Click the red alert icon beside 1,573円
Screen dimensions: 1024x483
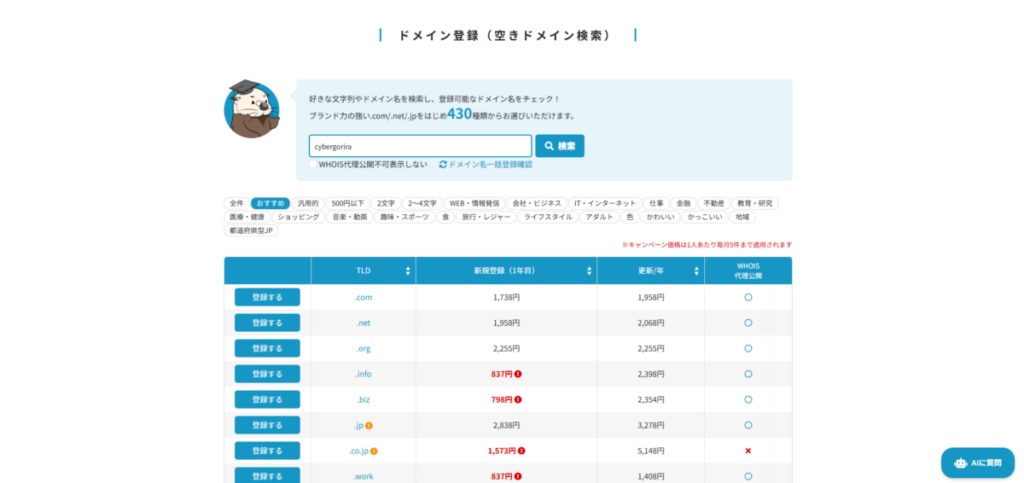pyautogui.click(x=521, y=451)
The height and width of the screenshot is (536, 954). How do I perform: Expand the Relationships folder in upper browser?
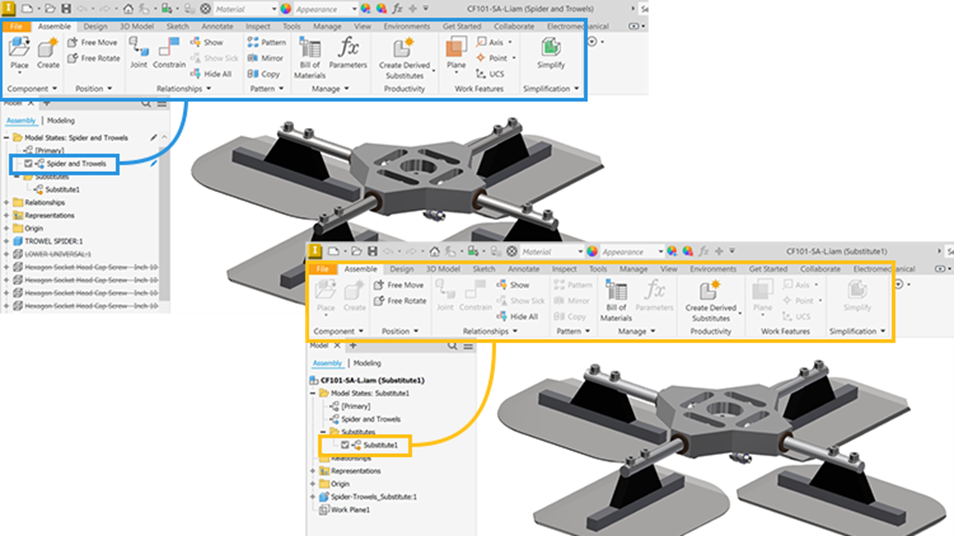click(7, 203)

—————

TASK INSTRUCTIONS
Return each entry above unchanged. Leave the pictures out.

YOUR RESPONSE
Click the red alert icon beside 1,573円
Screen dimensions: 1024x483
pyautogui.click(x=521, y=451)
The height and width of the screenshot is (536, 954). How do I perform: Expand the Relationships folder in upper browser?
click(7, 203)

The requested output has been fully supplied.